__The task__
Set out the records again, keeping every word as it is.

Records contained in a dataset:
━━━━━━━━

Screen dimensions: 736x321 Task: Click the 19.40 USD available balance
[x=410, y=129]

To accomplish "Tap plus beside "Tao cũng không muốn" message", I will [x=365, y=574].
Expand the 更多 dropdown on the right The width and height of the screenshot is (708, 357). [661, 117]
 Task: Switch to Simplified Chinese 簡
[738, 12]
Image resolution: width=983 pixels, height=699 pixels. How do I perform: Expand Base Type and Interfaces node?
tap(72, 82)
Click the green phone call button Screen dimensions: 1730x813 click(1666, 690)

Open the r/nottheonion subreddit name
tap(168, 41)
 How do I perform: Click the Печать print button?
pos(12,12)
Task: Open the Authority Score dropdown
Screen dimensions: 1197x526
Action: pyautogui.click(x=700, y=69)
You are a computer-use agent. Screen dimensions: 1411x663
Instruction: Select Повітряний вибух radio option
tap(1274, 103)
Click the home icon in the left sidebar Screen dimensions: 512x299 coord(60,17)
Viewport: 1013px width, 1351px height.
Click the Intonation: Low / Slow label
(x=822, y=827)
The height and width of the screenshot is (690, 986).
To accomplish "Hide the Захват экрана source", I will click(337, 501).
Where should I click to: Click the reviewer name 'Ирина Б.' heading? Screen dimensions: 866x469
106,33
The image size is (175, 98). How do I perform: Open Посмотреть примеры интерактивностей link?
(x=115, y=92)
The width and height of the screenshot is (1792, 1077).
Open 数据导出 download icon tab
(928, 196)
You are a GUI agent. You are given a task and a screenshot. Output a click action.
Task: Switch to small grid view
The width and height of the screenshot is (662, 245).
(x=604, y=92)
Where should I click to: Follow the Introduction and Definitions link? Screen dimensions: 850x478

━━━━━━━━

__Written response__
Screen dimensions: 736x321 Task: Click the 19.40 USD available balance
[x=410, y=129]

To accomplish "Tap plus beside "Tao cũng không muốn" message", I will [x=365, y=574].
Expand the 更多 dropdown on the right The width and height of the screenshot is (708, 357). [661, 117]
 Task: Switch to Simplified Chinese 簡
[738, 12]
Image resolution: width=983 pixels, height=699 pixels. How do I perform: Expand Base Type and Interfaces node?
tap(72, 82)
Click the green phone call button Screen dimensions: 1730x813 click(1666, 690)

Open the r/nottheonion subreddit name
tap(168, 41)
 How do I perform: Click the Печать print button?
pos(12,12)
Task: Open the Authority Score dropdown
Screen dimensions: 1197x526
Action: pyautogui.click(x=700, y=69)
You are a computer-use agent. Screen dimensions: 1411x663
Instruction: Select Повітряний вибух radio option
tap(1274, 103)
Click the home icon in the left sidebar Screen dimensions: 512x299 coord(60,17)
Viewport: 1013px width, 1351px height.
Click the Intonation: Low / Slow label
(x=822, y=827)
The height and width of the screenshot is (690, 986).
To accomplish "Hide the Захват экрана source", I will click(337, 501).
Where should I click to: Click the reviewer name 'Ирина Б.' heading? Screen dimensions: 866x469
106,33
The image size is (175, 98). How do I perform: Open Посмотреть примеры интерактивностей link?
(x=115, y=92)
The width and height of the screenshot is (1792, 1077).
Open 数据导出 download icon tab
(928, 196)
You are a GUI agent. You are given a task and a screenshot. Output a click action.
Task: Switch to small grid view
The width and height of the screenshot is (662, 245).
(x=604, y=92)
Where should I click to: Follow the Introduction and Definitions link? Screen dimensions: 850x478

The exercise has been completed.